• **REQUIREMENT 1**:
In the passage on the radiological features of AIFRS, list the findings that follow the words "Other associated findings include."
• **REQUIREMENT 2**:
Continue the passage on the radiological features of AIFRS, starting right after its final line, "Figure 1."

Nine included studies analyzed the radiological features associated with AIFRS. On computed tomography (CT), mucosal thickening and bony erosion are typical. Other associated findings include nasal soft tissue thickening, nasal cavity opacification, opacification of the affected sinus, perisinus soft tissue infiltration, and extra-sinus invasion (most commonly intraorbital or intracranial) (Figure 1).³ CT provides good definition of bony structures and demonstrates subtle bony erosion and periostitis. However, infection may spread intraorbitally through small osseous vascular channels without frank bony destruction.⁹ The sensitivity of bony destruction as a radiological characteristic of AIFRS is variable; among the included studies, reports of bony erosion ranged from 0% to 57% of cases.^10-13 CT has limited sensitivity for assessment of extra-sinonasal involvement when compared to magnetic resonance imaging (MRI).⁹ Given the combination of non-specific CT findings and the potential for paranasal sinus disease to appear mild, a high index of clinical suspicion for AIFRS should lower the threshold for further investigation such as MRI and endoscopy.

Figure 1.

• **RECORD EXCERPTS**:
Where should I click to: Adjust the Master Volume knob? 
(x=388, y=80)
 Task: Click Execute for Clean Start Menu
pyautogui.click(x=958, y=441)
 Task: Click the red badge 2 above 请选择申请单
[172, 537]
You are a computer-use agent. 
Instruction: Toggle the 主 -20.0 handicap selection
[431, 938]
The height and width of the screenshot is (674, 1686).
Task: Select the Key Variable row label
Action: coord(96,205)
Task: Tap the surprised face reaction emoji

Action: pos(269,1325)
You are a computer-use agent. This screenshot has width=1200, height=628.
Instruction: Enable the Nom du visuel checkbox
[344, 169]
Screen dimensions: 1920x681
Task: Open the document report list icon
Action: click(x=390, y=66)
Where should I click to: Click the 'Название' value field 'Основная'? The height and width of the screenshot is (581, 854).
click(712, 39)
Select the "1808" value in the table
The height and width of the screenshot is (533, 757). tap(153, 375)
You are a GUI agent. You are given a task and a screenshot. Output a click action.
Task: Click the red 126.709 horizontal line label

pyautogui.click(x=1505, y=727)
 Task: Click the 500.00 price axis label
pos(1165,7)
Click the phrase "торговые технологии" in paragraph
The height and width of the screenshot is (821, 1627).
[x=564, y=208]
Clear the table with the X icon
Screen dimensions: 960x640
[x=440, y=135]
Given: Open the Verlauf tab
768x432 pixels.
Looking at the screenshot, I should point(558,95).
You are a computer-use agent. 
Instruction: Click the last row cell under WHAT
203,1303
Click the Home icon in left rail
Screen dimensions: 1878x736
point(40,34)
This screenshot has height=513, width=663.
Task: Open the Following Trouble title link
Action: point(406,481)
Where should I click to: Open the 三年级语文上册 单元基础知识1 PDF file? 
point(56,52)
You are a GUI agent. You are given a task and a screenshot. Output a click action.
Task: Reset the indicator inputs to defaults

• **ANSWER BOX 1**:
- Nasal soft tissue thickening
- Nasal cavity opacification
- Opacification of the affected sinus
- Perisinus soft tissue infiltration
- Extra-sinus invasion (most commonly intraorbital or intracranial)

• **ANSWER BOX 2**:
On the left is an axial CT at the level of the maxillary sinus demonstrating opacification of the right maxillary sinus and infiltration of the pre-antral fat (blue arrow) and, to a lesser extent, the retro-antral fat (yellow arrow). On the right is an axial CT bone window at the same level demonstrating subtle bony erosion (blue arrows) of the right maxillary sinus.

Magnetic Resonance Imaging

Classically, the appearance of fungal infection on MRI has been defined as both T1 and T2 hypointense.¹⁴ Fungal hyphae are typically T2 hypointense, as they have paramagnetic properties. However, T2 signal intensity within the paranasal sinuses is variable as it is influenced by the protein and water content of secretions (Figure 2). Loss of contrast enhancement on MRI correlated with endoscopic findings of AIFRS in 77% of cases reported by Groppo et al,¹⁵ and 48% of cases reported by Choi et al.¹³ Kim et al¹⁶ found that postoperative residual loss of contrast enhancement was associated with poorer outcomes. Non-enhancing hypointense mucosa (the “black turbinate sign”) indicates necrosis (Figure 3). However, Han and Escott¹⁷ identified this sign in 30% of immunocompetent patients without IFRS. As such, the black turbinate sign should be interpreted only in conjunction with other radiological and clinical findings.

Figure 2.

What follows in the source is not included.